→ CONSIGNE 1:
Relevez dans le texte sur août 1914 chacune des pertes allemandes chiffrées autour de Mulhouse, avec son nombre.
→ CONSIGNE 2:
Poursuivez le texte sur août 1914 à partir de sa dernière phrase, dans le même style de notes datées.

→ TEXTE FOURNI:

+ + +

Bien qu'à Beaumont, il n'y ait que deux compagnies du 150 RI, la CHR (Compagnie hors rang) et le personnel de l'hôpital, la provision est souvent insuffisant pour satisfaire les besoins de la troupe. Toujours pas de lettre. La vérité est que les allemands sont entrés dans Liège, mais que les Belges les ont chassés et leur ont infligé des pertes sérieuses sur la frontière. On a pris des uhlans qui vivaient sur la réserve depuis 48 heures et les chevaux n'avaient pas mangé depuis un moment. Ils n'ont pas pu s'enfuir, et les uhlans ont été pris.

Lundi 10 août 1914 :

Réveil à 4h 10.

En service à 5 h, on apprend que les allemands ont 3000 morts autour de Mulhouse, 18 drapeaux, 20 canons, 80 mitrailleuses. Du côté des Français, pertes insignifiants, 1/5 des pertes allemandes (le 133ème est entré dans Mulhouse avec 430 hommes).

+ + +

→ DONNÉES BRUTES:
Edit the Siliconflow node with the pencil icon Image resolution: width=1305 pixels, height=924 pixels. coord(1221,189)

+ + +

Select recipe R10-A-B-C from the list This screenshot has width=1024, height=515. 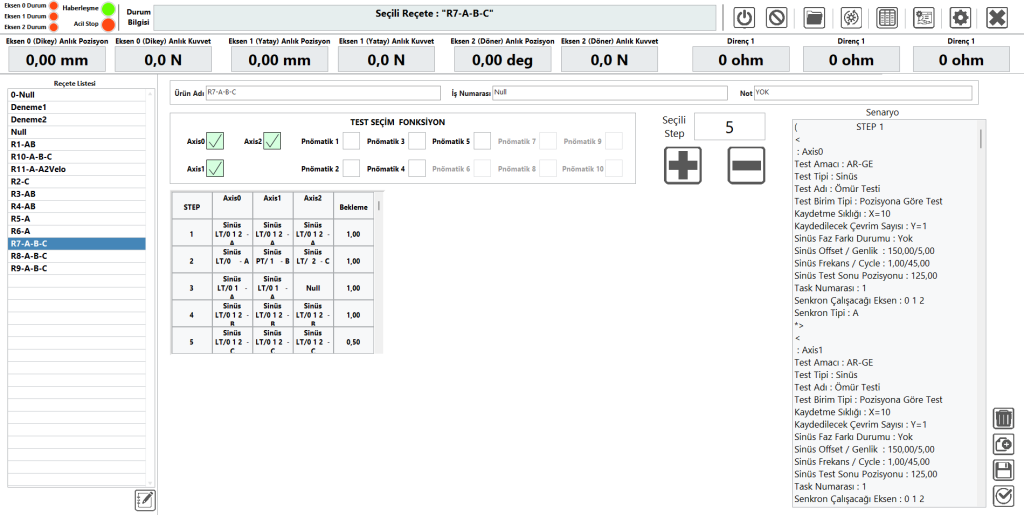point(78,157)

+ + +

→ RÉPONSE RÉDIGÉE 1:
- 3000 morts
- 18 drapeaux
- 20 canons
- 80 mitrailleuses

→ RÉPONSE RÉDIGÉE 2:
Le 44ème, 600 morts, 7000 prisonniers, 150000 blessés. Le corps d'armée allemand couvre la déroute (les nouvelles arrivent par le fils du Colonel.) Les Français ont attaqué à la baïonnette, le combat a duré de 2h à 8 h.

A la sortie Ouest de Beaumont, nous allons faire de la signalisation. Pendant l'après-midi, le 10ème d'artillerie vient manoeuvrer prés de nous et repart.

Rentrée vers 9 h. au retour, nous voyons devant l'hôpital, arriver en auto un chasseur du 25ème et un dragon du 12ème tous deux blessés.  Alors qu’on se forme à la signalisation avec sur la route de Rambucourt. A 6h ½, un aéroplane allemand passe et repasse au dessus de Beaumont.

Coups de clairon, tout le monde rentre dans les cantonnements rapidement.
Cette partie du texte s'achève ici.